First, look at $R=\Bbb Z[\sqrt2\,]$, the integers of $\Bbb Q(\sqrt2\,)$, and the polynomial ring $R[x]$. Since $5$ is still prime in $R$, $fx)=x^3-5$ is irreducible by Eisenstein, and is the minimal polynomial for $\sqrt[3]5$ over $R$. It follows that $g=f(x-\sqrt2)=x^3-3\sqrt2x^2+6x-2\sqrt2-5$ is the minimal polynomial for $\sqrt[3]5+\sqrt2$ in $R[x]$.
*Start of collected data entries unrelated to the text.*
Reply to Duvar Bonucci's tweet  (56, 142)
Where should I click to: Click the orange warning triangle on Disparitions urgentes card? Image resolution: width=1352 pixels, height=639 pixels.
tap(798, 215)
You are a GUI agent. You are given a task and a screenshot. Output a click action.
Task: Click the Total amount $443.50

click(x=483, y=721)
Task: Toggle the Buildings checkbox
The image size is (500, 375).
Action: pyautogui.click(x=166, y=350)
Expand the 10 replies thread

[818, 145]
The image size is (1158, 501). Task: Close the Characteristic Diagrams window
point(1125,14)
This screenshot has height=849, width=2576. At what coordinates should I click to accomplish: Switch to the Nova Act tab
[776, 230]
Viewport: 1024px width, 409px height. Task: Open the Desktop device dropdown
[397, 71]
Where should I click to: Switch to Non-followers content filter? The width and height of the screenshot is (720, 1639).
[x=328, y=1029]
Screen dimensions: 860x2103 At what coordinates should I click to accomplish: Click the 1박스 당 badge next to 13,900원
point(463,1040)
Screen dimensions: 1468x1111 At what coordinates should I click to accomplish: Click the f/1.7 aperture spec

Now let $\bar g$ be the conjugate of $g$ (by applying the automorphism $\sqrt2\to-\sqrt2$ to the coefficients of $g$), and notice that
$$
g\bar g=x^6-6x^4-10x^3+12x^2-60x+17=F(x)\,.
$$
For the moment, do nothing but admire this factorization in the unique factorization domain $\Bbb Q(\sqrt2)[x]$. Finished admiring? Now notice that on the left-hand side of the equation, we have two $\Bbb Q(\sqrt2\,)$-irreducible polynomials, and on the right, our $\Bbb Q$-polynomial $F$, which is evidently satisfied by $\sqrt[3]5+\sqrt2$. This factorization is the only factorization of $F$ over $\Bbb Q(\sqrt2\,)$. Since every $\Bbb Q$-factorization of $F$ is a fortiori a $\Bbb Q(\sqrt2\,)$-factorization, there is no $\Bbb Q$-factorization of $F$.
A: Hint: $[(Q\sqrt[3]5+\sqrt2):Q]=[(Q\sqrt[3]5+\sqrt2):Q(\sqrt2][Q(\sqrt2):Q]$.
$[Q(\sqrt2:Q]=2$
and $((\sqrt[3]5+\sqrt2)-\sqrt2)^3=5$, so $\sqrt[3]5+\sqrt2$ is a root of $(X-\sqrt2)^3-5$ in $Q(\sqrt2)$. Show that $\sqrt[3]5+\sqrt2$ is not in $Q(\sqrt2)$ and deduce that $[(Q\sqrt[3]5+\sqrt2):Q(\sqrt2)]=3$.
A: First, $p:=x^3-5$ and $q:=x^2-2$ are the minimal polynomials of $\sqrt[3]{5}$ and $\sqrt{2}$ over $\mathbb{Q}$ since they are monic and using Eisenstein's criterion, they are irreducible over $\mathbb{Q}$. Then, the following is an annihilator polynomial with rational coefficients of their sum:
$$\textrm{res}_y(p(y),q(x-y))=x^6 - 6 x^4 - 10 x^3 + 12 x^2 - 60 x + 17.$$
Indeed, $p(y)$ and $q(\sqrt[3]{5}+\sqrt{2}-y)$ both vanish on $\sqrt{2}$. To conclude, it suffices to see that the above polynomial is irreducible over $\mathbb{Q}$ and I have no trick to do so: reduction mod $2$ and $3$ fail, the reduced polynomial has a root. Feel free to share one.